Il faut d'autre part plusieurs années pour passer des premiers essais sur l'homme à la mise sur le marché d'un nouveau médicament, afin de s'assurer non seulement de l'efficacité réelle du produit, mais aussi du fait que les bénéfices thérapeutiques compensent largement les éventuels effets secondaires à court et à long terme. Dans le cas de maladies à l'issue généralement fatale, et où l'on manque de médicaments permettant d'envisager la guérison, ces précautions peuvent sembler aller à l'encontre des intérêts des malades.

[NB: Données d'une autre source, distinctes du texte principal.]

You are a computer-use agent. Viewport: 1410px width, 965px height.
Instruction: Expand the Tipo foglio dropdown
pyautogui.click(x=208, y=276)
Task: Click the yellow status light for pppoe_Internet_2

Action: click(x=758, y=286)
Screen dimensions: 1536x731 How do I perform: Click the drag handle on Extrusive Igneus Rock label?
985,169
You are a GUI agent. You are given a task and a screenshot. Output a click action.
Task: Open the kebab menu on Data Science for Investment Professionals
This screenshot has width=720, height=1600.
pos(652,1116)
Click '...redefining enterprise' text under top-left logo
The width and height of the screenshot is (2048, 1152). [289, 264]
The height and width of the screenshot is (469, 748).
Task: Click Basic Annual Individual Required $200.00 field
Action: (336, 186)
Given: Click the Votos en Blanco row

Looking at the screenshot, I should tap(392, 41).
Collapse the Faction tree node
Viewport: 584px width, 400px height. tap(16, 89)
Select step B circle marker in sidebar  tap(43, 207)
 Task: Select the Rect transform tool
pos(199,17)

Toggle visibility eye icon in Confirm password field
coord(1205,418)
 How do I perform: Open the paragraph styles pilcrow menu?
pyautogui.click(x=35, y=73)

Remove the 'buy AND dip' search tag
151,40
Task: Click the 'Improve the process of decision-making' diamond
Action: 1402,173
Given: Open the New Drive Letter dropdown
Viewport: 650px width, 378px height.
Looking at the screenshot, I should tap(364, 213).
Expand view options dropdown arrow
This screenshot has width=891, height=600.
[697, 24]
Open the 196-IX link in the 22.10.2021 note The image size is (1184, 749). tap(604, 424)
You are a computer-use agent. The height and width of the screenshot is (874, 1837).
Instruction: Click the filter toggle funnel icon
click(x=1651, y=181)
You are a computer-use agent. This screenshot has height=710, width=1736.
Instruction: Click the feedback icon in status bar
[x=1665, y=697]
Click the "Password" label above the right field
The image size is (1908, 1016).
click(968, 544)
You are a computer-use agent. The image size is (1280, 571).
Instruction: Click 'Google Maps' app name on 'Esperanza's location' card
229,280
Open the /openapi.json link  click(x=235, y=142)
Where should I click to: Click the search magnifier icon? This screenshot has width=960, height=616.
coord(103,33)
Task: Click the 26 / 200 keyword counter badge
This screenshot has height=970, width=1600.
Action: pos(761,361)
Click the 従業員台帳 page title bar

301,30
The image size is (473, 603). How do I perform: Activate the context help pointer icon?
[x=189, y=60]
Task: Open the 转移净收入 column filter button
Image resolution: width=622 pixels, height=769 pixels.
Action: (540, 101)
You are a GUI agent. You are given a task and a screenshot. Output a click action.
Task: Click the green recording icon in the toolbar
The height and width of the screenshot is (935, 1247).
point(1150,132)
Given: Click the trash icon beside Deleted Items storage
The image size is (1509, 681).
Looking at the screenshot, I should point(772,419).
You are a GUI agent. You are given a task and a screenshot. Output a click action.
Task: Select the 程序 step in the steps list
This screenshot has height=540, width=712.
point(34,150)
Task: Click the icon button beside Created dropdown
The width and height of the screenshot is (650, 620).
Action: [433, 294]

Ce fut en particulier le cas pour le sida, où quand apparurent les premières molécules susceptibles de freiner la multiplication du virus, les associations concernées firent campagne - et on le comprend- pour qu'elles soient mises le plus vite possible à la disposition des malades.
Mais qu'y a-t-il de plus "innovant" qu'un produit dont on n'a pas encore testé entièrement l'efficacité thérapeutique comme les effets indésirables ? Et comme le sida représente dans les pays industrialisés un marché important, on risque fort de voir se multiplier dans les prochaines années des produits à l'efficacité et aux effets indésirables et incertains, vendus de surcroît d'autant plus cher que le gouvernement a ouvert la porte à la libre fixation des prix par les laboratoires.
Ce n'est pas, en tout cas, la manière dont se conduisent les trusts de l'industrie pharmaceutique dans les pays du Tiers-Monde, où des millions d'hommes, de femmes et d'enfants sont privés de toute possibilité de se soigner, pour cause d'insolvabilité, qui peut rassurer à ce sujet.
Les multinationales de l'industrie pharmaceutique ne raisonnent pas autrement que les industriels opérant dans d'autres secteurs. Le profit d'abord. Et les ministres de la Santé, fussent-ils médecins, ne se comportent pas autrement que les autres ministres, en se donnant comme premier objectif de servir la classe des capitalistes.